He’s with us to share the advice he most frequently gives to the company leaders he advises regarding creating products.
Summary of some concepts discussed for product managers
[5:22] Can you take us through the primary challenges you encounter advising companies and what they need to overcome the challenges?
I founded Prodify so my team and I can help companies by sharing knowledge from our previous experiences. We have identified several different areas where companies typically struggle when it comes to product. The three areas in which we tend to help companies the most are:
- Direction—core metrics, product vision and strategy
- People—structure of the product team, coverage, empowerment, accountability
- Process and practice—ongoing development and learning, communicating with the rest of the company
Every company I’ve ever spoken with, no matter what stage they’re in, has some flaws across each of these areas. It’s not because they’re bad at what they do. It’s because it’s just really hard to get right.
[9:24] What issues do you see with strategy?
A lot of companies have a mission statement that they think is a strategy or vision. The reality is those two things are very different from one another. A mission statement is why you’re doing what you’re doing. The vision is where you intend to be in several years. The strategy is the plan of attack for how you’re going to get there.

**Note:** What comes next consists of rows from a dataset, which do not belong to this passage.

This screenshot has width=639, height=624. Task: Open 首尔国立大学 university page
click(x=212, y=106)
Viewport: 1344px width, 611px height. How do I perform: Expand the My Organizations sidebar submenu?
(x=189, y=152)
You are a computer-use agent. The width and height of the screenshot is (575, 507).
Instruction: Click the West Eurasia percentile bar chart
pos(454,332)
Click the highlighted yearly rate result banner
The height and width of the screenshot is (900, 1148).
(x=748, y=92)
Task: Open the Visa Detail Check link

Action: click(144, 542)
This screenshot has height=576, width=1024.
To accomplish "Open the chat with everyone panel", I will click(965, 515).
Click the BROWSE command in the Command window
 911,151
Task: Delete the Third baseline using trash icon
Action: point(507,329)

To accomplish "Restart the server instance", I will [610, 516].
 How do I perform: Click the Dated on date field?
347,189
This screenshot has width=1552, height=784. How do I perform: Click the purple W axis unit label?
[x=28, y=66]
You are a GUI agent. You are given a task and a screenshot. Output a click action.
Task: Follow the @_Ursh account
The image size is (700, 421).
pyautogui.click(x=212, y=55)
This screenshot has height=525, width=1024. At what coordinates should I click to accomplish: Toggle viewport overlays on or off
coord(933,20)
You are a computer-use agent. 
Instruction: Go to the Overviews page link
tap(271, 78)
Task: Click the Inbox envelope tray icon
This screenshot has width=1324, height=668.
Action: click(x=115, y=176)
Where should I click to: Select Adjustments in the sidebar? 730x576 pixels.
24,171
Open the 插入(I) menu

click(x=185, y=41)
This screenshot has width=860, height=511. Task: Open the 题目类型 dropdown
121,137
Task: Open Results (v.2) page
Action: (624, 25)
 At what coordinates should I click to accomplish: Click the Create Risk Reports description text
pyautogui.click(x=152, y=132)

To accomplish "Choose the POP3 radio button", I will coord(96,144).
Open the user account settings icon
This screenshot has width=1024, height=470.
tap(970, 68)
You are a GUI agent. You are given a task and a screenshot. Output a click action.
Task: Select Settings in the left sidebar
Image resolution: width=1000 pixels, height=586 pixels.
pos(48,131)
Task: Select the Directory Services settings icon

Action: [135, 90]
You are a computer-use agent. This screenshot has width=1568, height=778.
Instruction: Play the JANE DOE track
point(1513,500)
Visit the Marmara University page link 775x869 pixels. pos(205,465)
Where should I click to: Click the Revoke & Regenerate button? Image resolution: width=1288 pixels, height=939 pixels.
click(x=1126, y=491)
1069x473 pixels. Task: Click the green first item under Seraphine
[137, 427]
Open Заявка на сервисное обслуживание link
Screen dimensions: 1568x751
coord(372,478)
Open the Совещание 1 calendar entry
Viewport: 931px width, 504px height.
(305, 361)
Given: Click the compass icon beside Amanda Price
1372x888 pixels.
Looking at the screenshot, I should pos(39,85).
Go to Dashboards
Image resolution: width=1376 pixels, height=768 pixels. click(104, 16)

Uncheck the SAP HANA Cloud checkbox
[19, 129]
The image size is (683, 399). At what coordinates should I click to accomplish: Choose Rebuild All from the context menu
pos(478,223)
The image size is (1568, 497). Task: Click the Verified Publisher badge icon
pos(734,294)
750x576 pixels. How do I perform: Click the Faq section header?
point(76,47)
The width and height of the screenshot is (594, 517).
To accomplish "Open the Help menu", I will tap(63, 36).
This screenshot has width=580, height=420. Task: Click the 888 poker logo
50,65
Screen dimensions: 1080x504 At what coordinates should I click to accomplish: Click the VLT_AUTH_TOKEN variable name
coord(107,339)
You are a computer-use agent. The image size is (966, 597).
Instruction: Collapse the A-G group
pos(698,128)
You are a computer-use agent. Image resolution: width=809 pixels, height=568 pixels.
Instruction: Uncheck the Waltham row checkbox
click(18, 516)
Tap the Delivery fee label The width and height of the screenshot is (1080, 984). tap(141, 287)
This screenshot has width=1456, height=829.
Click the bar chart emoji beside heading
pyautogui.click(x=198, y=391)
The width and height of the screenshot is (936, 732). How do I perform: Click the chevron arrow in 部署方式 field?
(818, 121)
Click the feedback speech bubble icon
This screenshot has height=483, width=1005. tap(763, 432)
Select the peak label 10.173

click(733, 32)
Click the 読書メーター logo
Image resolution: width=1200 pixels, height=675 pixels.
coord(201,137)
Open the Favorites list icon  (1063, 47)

A lot of work that goes into a vision. When I was the Chief Product Officer at Whoop, I left the company with a 70-page vision about the future state of the product and how were going to manage it. It provided a lot of clarity. There’s no way any mission statement could ever fulfill that need.
Often a CEO tells me something like, “Our vision is to get to $3 billion revenue in five years.” That’s the byproduct of you being successful and executing your vision. What’s the actual vision itself? What’s the customer value that you’re going to deliver? Too often the vision is not tied to customer outcomes and not focused on customer value that needs to be delivered. Product management is concentrated on the creation of customer value from which you’re then in a position to derive business value.
Even those companies that build a strong vision and strategy may have a complete disconnect between the work the PMs on the ground are doing and the vision and strategy documents that sit on a digital shelf collecting digital dust while no one is paying attention to them.
[12:41] How can leaders better communicate strategy?
Often the senior leadership team thinks they talk about strategy a lot, but the employees under them don’t understand the strategy. When I see that type of thing happening, I tell the senior leadership team to ask their CEO, “What’s your strategy?” and then ask the people doing the work, “What’s the strategy?” Either they don’t have an answer or they have a completely different answer from the CEO’s. That’s an indication that the CEO or senior leadership team may feel like they’ve communicated the strategy well or they may feel like it’s well understood within their organization, but their perception is not reality. The leaders are usually shocked by the results that they get when they ask their team members to explain the strategy to them.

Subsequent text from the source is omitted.